To run the application, follow these steps:
-
Prerequisites: Ensure that you have Python 3.x installed on your system, along with the required Python packages listed in the
requirements.txt
file. -
Database Setup: Set up a MySQL database instance and update the connection details in the application code.
-
API Key Integration: Obtain a YouTube Data API key from the Google Cloud Platform and integrate it into the application.
-
Dependency Installation: Install the required Python packages by executing
pip install -r requirements.txt
in your terminal or command prompt. -
Application Execution: Launch the Streamlit application by running
streamlit run app.py
in your terminal or command prompt. -
Data Extraction: On the "Extract and Transform" page, enter a valid YouTube channel ID and click the "Extract Data" button to fetch the channel details. Then, click the "Upload to MySQL" button to store the extracted data in the MySQL database.
-
Data Exploration: Navigate to the "Query" page and select a desired question from the dropdown menu to analyze the corresponding insights based on the data stored in the MySQL database.

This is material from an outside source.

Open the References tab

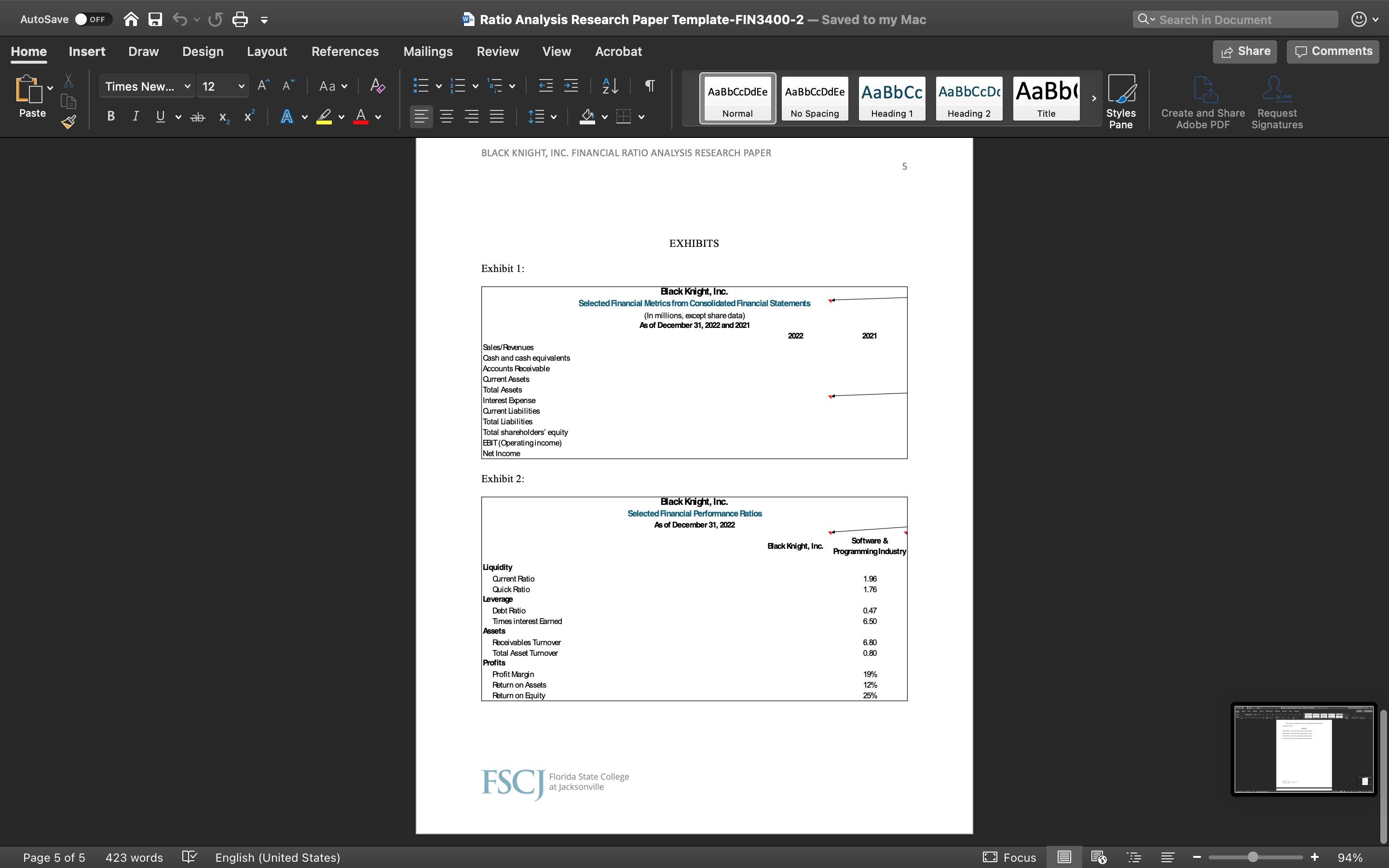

This YouTube Data Harvesting and Warehousing Application provides a comprehensive solution for extracting, transforming, and analyzing data from YouTube channels and videos. With its user-friendly interface and integration with the YouTube Data API and a MySQL database, users can efficiently harvest and warehouse relevant data. The application's querying capabilities enable users to explore and gain valuable insights into various aspects of YouTube channels and videos.